WHAT TO DO>
Answer these questions from the tennis rivalry excerpt:
(a) Who does Casper Ruud face on the other side of the draw?
(b) What was the score of Alcaraz's win at Roland Garros?
(c) What is Iga Swiatek's head-to-head record against Coco Gauff?

With Djokovic expected to miss at least Wimbledon following knee surgery, suddenly this is not just a rivalry in men’s tennis, but the rivalry in men’s tennis. They are the two best (fit) players by a distance, with Sinner to be anointed as world No 1 in mere days and Alcaraz on the heels of the stricken Djokovic, ready to overtake him as world No 2.

This is one of those tennis quirks: the match that feels like a final but isn’t one, because of the way the draw has panned out. On the other side of the draw, Casper Ruud faces Alexander Zverev — Ruud, a two-time French Open finalist and Zverev, the form player in the last few months — but Sinner and Alcaraz have been operating at a different level the last year or so (longer, in Alcaraz’s case).

It’s early days in the rivalry, but there are a few things to assess already. It should be close, with both men winning four of their first eight matches against one another, before Alcaraz triumphed 2-6, 6-3, 3-6, 6-4, 6-3 at Roland Garros to move into the French Open final.

This is not like the early stages of the Roger Federer-Nadal rivalry, which began with the latter winning six of their first seven encounters, or the one going on between two of the best women’s players in the world, with Iga Swiatek leading Coco Gauff 11-1 in their head-to-head.

Stored items>
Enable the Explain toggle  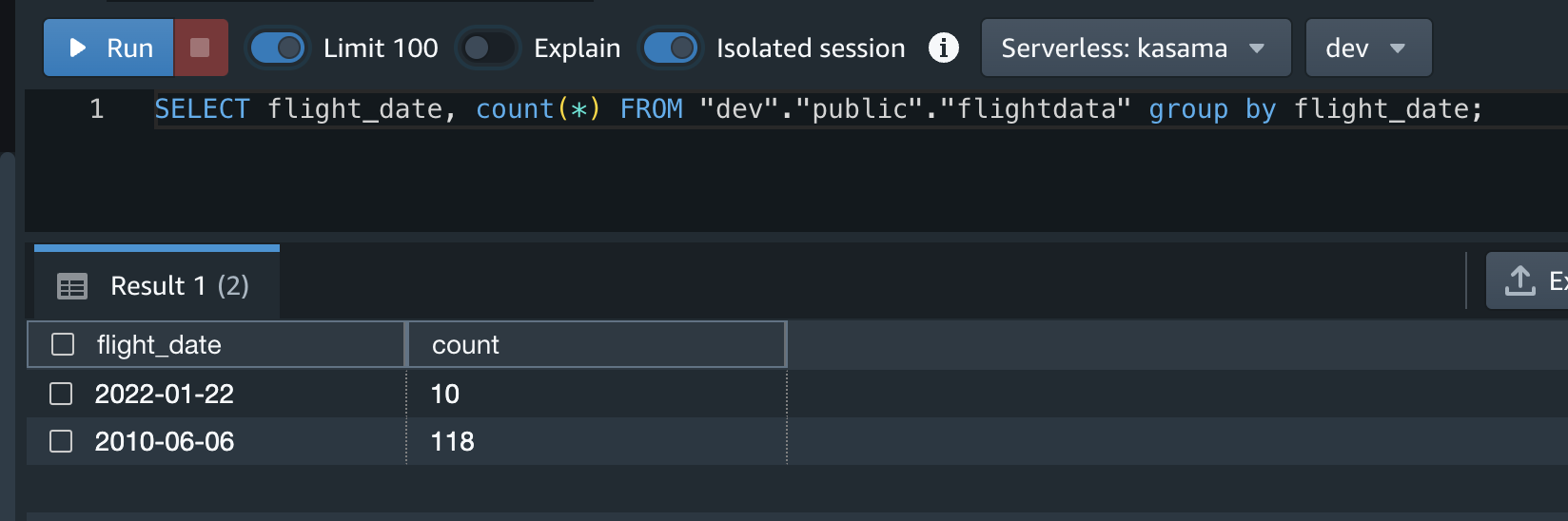click(488, 48)
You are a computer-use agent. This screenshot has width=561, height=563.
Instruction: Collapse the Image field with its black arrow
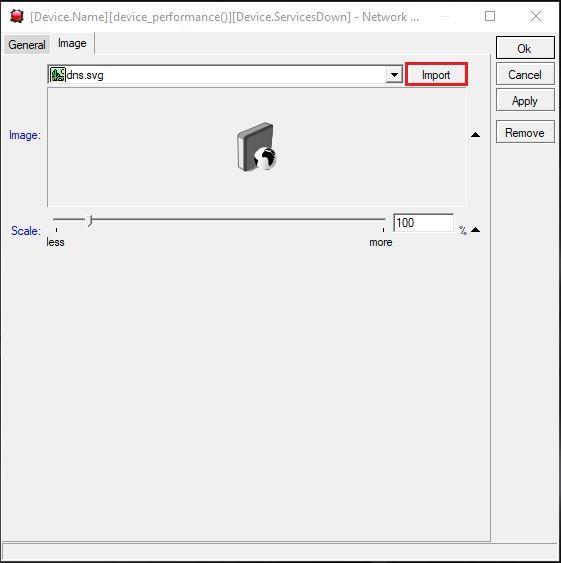tap(475, 135)
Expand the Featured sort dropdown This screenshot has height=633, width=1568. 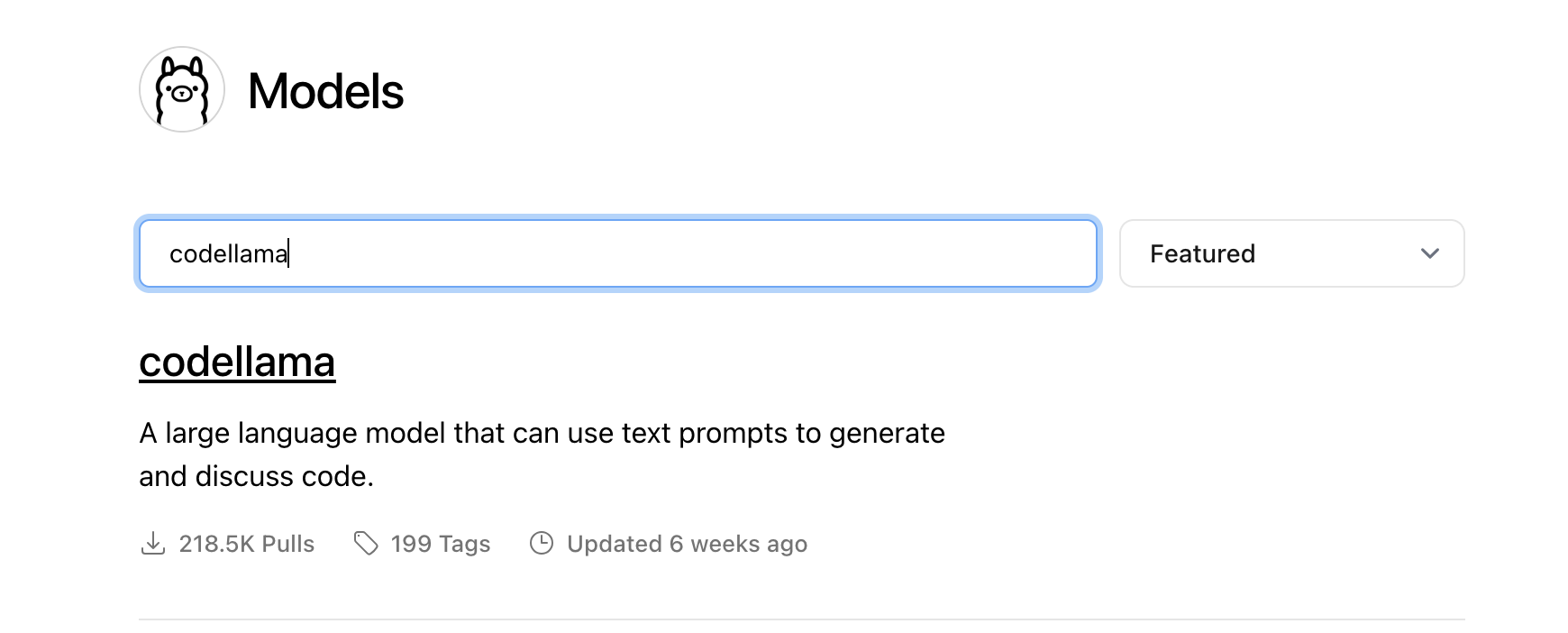click(1290, 253)
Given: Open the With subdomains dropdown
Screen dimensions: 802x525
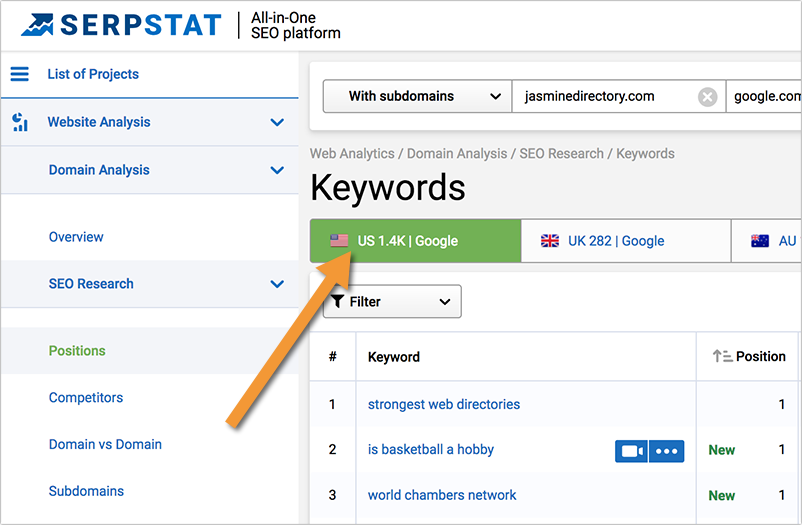Looking at the screenshot, I should click(x=416, y=97).
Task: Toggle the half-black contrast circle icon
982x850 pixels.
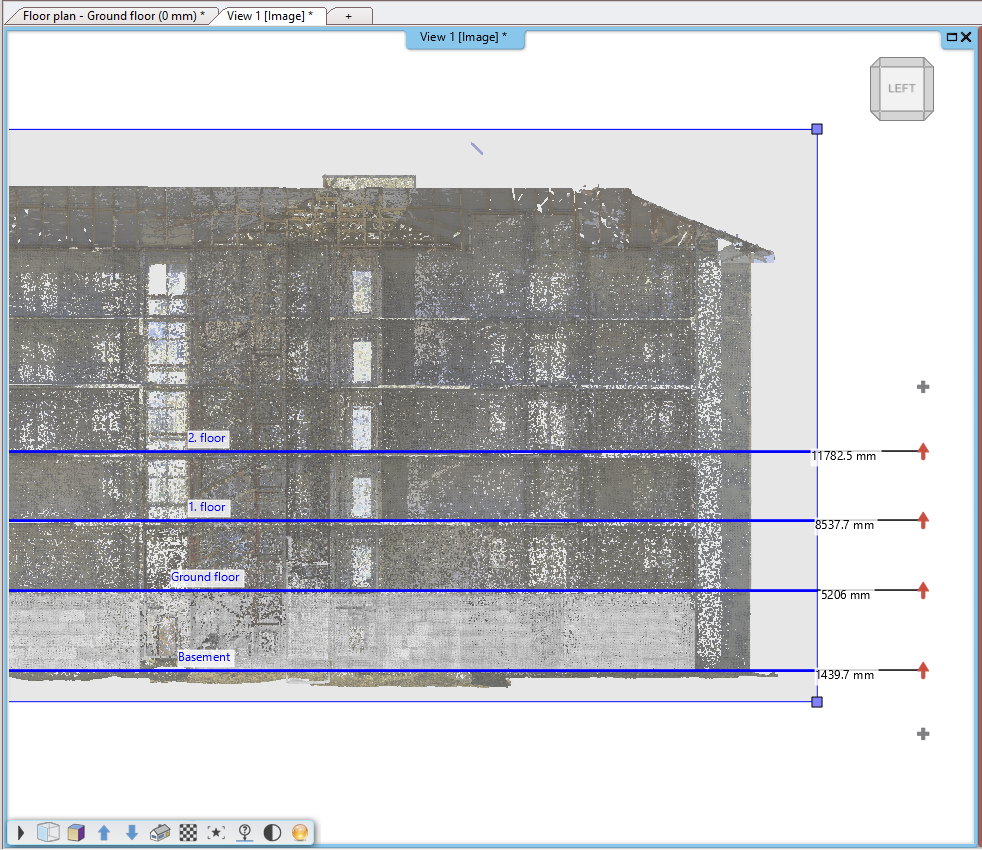Action: pyautogui.click(x=272, y=832)
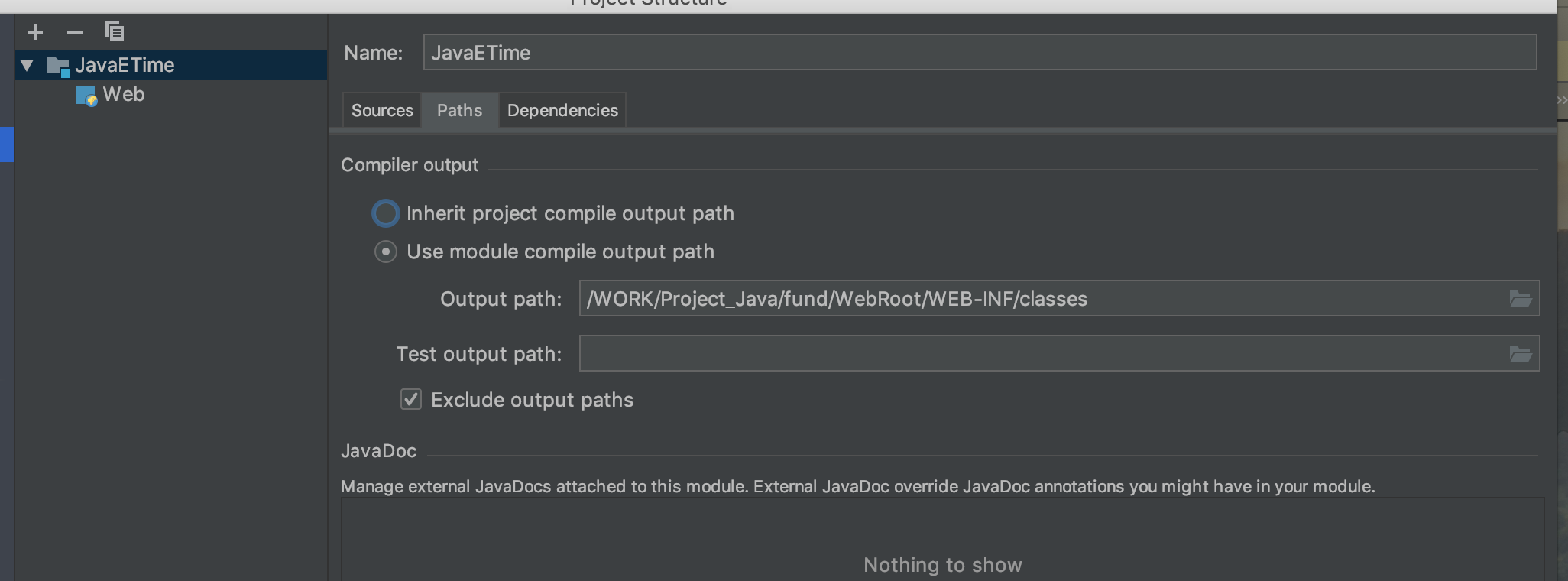Select the JavaETime module in tree
The width and height of the screenshot is (1568, 581).
click(125, 66)
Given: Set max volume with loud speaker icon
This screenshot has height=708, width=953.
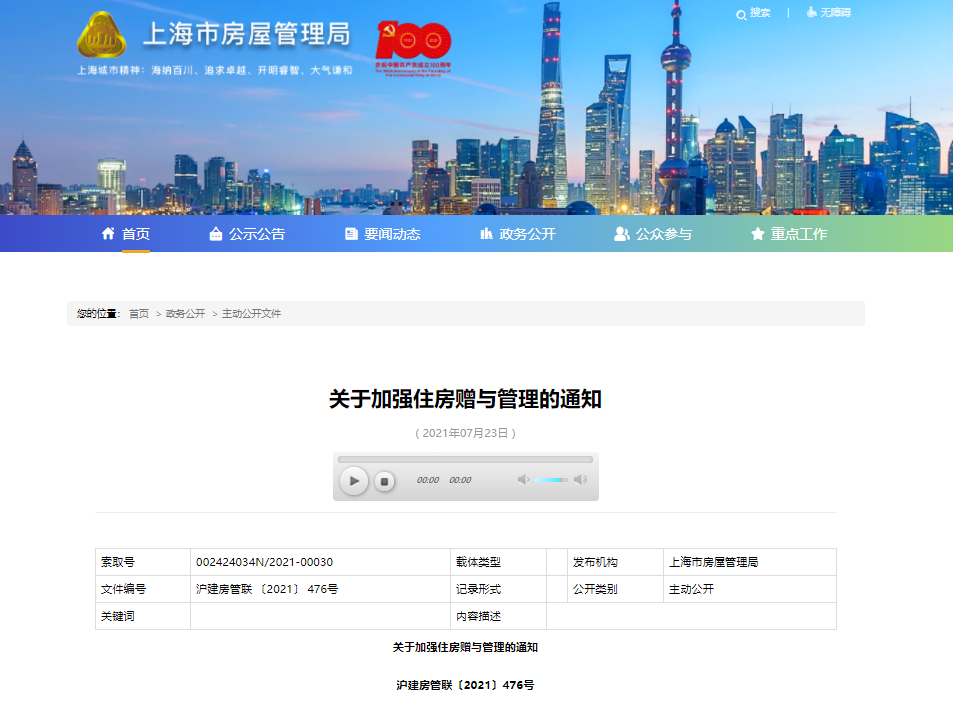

RESPONSE AREA>
(a) Alexander Zverev
(b) 2-6, 6-3, 3-6, 6-4, 6-3
(c) 11-1